Если говорить исторически универсально, кризисом, можно назвать ситуацию, когда общество, будучи разделено на касты (классы, группы) по выживанию и взаимному политическому обмену (или истреблению), начинает чрезмерно накапливать в своих частных корпоратвных цивилизационных нишах ресурсы и знания, для своего собственного узкоклассового, узкокорпоративного воспроизводства, что естественно, происходит в ущерб воспроизводства остального человечества.
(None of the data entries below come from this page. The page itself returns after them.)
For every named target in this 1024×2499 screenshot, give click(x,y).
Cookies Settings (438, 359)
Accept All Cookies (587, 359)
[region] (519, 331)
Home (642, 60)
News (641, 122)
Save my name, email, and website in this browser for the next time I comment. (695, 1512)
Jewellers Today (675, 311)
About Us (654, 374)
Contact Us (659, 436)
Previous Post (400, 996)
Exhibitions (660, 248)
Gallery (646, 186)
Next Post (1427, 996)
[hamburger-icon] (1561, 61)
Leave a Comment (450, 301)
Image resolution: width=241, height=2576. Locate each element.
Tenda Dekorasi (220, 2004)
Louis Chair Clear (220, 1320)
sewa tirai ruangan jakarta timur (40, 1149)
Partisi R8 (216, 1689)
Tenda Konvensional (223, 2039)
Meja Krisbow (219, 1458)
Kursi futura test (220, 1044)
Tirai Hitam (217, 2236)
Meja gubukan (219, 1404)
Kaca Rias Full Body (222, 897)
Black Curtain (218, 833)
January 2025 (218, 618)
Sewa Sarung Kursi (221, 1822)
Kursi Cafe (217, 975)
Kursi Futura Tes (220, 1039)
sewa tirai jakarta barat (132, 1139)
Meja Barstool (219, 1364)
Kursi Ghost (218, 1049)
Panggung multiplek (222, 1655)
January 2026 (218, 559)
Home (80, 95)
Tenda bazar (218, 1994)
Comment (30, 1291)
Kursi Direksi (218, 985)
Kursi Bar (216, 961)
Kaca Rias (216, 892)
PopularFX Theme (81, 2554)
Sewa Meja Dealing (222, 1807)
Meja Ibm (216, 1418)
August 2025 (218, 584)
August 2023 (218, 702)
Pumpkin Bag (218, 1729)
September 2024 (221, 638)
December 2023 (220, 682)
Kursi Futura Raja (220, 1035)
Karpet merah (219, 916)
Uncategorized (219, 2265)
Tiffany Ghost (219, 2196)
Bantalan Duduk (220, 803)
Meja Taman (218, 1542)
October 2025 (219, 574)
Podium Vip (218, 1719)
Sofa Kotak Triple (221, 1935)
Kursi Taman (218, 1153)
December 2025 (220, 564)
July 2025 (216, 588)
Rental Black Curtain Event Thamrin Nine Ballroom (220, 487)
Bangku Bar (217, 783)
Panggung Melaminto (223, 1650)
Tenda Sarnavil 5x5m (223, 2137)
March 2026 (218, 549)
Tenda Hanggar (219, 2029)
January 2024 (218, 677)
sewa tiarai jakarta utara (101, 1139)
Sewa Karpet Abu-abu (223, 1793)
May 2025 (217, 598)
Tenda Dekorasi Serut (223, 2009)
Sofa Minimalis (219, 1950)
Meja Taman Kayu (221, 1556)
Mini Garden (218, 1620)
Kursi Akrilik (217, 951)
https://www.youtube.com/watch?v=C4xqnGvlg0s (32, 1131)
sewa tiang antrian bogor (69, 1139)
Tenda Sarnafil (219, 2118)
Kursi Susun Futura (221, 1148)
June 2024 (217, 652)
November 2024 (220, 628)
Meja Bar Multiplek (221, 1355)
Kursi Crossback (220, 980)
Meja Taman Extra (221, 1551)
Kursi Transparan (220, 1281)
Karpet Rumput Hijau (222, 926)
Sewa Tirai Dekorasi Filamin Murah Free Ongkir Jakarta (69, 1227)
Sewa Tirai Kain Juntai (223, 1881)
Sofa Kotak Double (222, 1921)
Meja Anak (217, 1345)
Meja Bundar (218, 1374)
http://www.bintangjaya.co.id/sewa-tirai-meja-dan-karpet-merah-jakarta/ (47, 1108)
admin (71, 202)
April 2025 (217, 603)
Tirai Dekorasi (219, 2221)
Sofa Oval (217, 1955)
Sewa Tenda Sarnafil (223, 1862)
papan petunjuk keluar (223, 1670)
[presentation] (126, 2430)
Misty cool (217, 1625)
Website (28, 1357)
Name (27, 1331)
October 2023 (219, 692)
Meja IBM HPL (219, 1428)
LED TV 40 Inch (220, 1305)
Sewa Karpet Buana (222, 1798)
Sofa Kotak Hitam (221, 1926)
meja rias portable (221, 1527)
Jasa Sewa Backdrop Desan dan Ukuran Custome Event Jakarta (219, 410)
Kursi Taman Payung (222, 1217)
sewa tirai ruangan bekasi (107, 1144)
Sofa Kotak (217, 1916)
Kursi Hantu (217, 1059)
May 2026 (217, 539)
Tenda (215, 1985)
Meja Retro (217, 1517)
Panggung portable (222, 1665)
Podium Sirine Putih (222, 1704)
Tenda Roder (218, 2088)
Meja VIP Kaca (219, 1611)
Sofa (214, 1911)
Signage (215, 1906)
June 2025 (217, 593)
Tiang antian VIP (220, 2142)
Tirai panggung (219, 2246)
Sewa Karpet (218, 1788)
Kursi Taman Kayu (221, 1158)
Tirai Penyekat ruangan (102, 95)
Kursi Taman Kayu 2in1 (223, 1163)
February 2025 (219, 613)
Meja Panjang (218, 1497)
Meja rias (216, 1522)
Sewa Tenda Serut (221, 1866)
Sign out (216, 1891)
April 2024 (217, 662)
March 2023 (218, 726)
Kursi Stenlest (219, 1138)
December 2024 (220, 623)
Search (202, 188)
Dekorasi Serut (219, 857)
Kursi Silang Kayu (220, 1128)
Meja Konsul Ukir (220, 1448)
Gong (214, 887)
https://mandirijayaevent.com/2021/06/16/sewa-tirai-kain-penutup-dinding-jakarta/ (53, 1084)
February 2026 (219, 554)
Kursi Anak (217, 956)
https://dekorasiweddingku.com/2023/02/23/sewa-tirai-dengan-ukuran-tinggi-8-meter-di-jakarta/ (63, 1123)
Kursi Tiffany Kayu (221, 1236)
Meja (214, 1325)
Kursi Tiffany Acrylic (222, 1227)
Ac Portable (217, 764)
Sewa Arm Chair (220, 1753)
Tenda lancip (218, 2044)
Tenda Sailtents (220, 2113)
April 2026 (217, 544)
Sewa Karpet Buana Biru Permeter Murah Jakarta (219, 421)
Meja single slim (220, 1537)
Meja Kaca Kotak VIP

Если с культурологической точки зрения, кризис, это рост эгоизма общества до его саморазрушительных стадий, это тотальная отчужденность людей друг от друга, их наивное контрпродуктивное убеждение, что они могут жить сами по себе, присвоив собственность и знания и запершись в своей каюте «Титаника», то с политэкономической, это болезненная капитализация общественного продукта в антивоспроизводственные для большинства общества активы.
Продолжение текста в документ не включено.